The Power of Natural Language Interaction

Imagine a scenario where anyone in your organization, regardless of their technical background, could effortlessly access and analyze complex data. Qlik Sense’s Insight Advisor makes this a reality by enabling users to engage in natural language conversations with their data as if they were conversing with a knowledgeable data expert. Through both machine learning and business logic, these insights become even smarter over time. Both conversational and visual analysis come into play, and through Qlik’s Associative Engine, this happens across all your data, in any direction, with no pre-aggregation or predefined queries to hold you back.

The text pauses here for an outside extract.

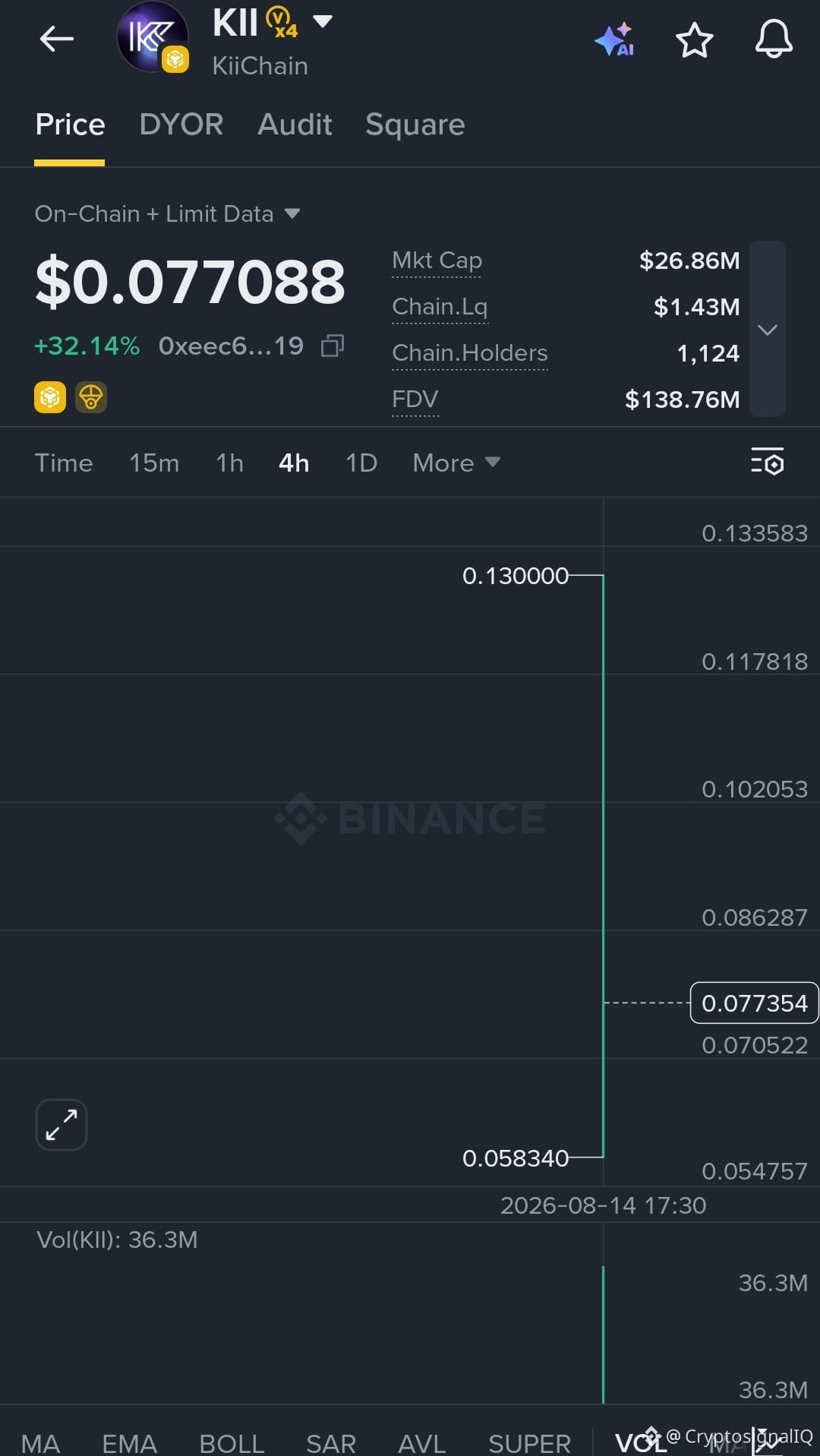Image resolution: width=820 pixels, height=1456 pixels.
Task: Select the 15m timeframe
Action: (154, 463)
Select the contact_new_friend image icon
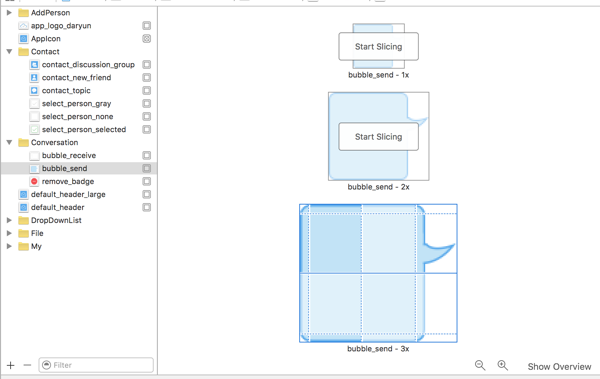600x379 pixels. pyautogui.click(x=34, y=78)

Here you can see a simple question: “Show Sales by Salesperson” being asked to the Insight Advisor and how this powerful tool generates different insights both conversational and visual. These visuals can then simply be added to different front-end sheets. The insights shown below are generated without any changes to the logical model. So even without any work, there is already a powerful tool at your disposal by just using the Insight Advisor. As you can see, the Insight Advisor is used by simply going to the Insight Advisor tab in the top-left corner of the screen when in sheet mode.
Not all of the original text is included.